Never Pay Income Taxes on the Sale of Investment Property
Buying and selling investment real estate can be incredibly rewarding and profitable for real estate agents and investors. However, to be truly successful in building a real estate portfolio, agents and investors must learn how to manage — or more importantly defer — the depreciation recapture and capital gain income tax liabilities from the sale of investment real property.
Federal and state depreciation recapture and/or capital gain income taxes can be as high as 35%, and even higher under certain circumstances. Payment of these taxes can dramatically diminish an investor’s equity and cash positions, which in turn impedes the investor’s ability to grow his net worth by acquiring larger properties that produce greater cash flow.
Increase Your Value to Your Clients
Real estate agents can significantly increase their value to their clients by assisting them in deferring 100% of their income tax liabilities by structuring their real estate transactions as 1031 tax-deferred exchanges. Investors will be able to exchange into larger properties with greater income potential because 100% of their equity remains invested instead of going toward the payment of income taxes.
Swap Until You Drop; Always Defer the Income Taxes
Agents and investors often ask when should they complete a 1031 exchange, and what’s the best way to take advantage of exchanging. The short answer is: always exchange; always defer the income taxes!
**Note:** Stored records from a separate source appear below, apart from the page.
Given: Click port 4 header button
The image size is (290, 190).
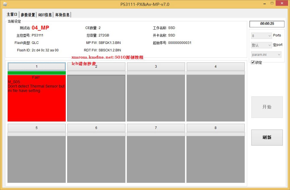Looking at the screenshot, I should point(216,67).
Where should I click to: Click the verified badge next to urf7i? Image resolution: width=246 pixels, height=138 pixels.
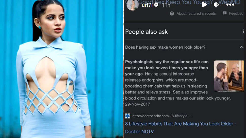(156, 5)
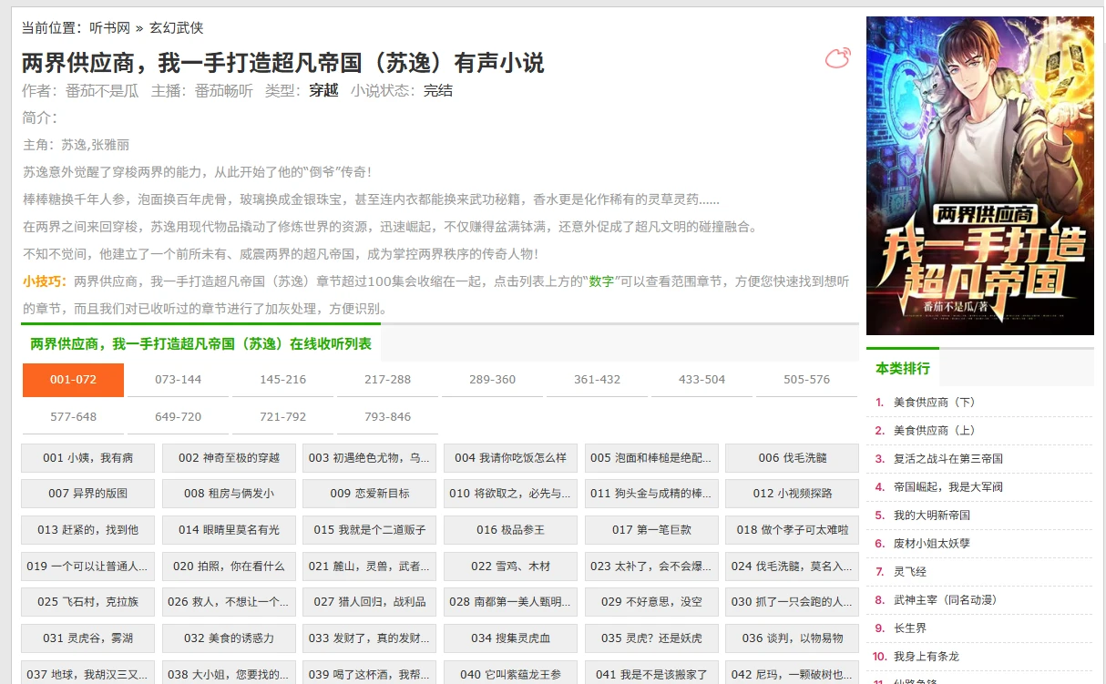Open episode 032 美食的诱惑力
Viewport: 1106px width, 684px height.
[229, 638]
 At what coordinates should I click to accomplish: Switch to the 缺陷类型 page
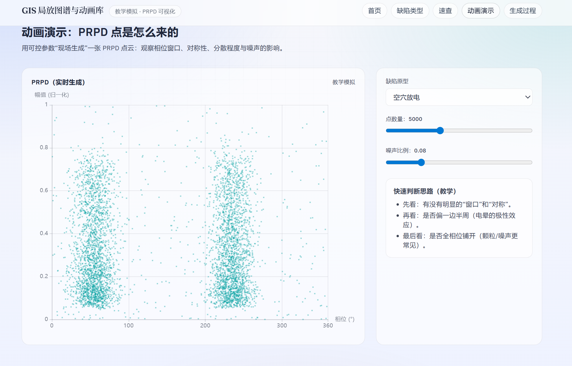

The best way to use the 1031 exchange is to “Swap Until You Drop.” Always keep the equity invested by structuring 1031 exchanges. Never pay income taxes on the sale of investment property unless there is a very good reason for doing so.
By following the Swap Until You Drop strategy the investor will continue to exchange throughout his lifetime and will always defer the income tax liabilities each time he sells investment real estate by acquiring like-kind replacement property. The value of his real estate portfolio will grow exponentially faster when the income taxes are deferred, and consequently their net worth will also grow substantially greater than if they paid income taxes as they went along.
Step-up In Cost Basis
When the investor passes away his heirs will receive a step-up in cost basis equal to the fair market value of the property as of the date of his death, or his heirs can elect an alternate valuation date six months after the date of his death. The heirs could immediately sell the property without incurring any depreciation recapture and/or capital gain income tax liabilities.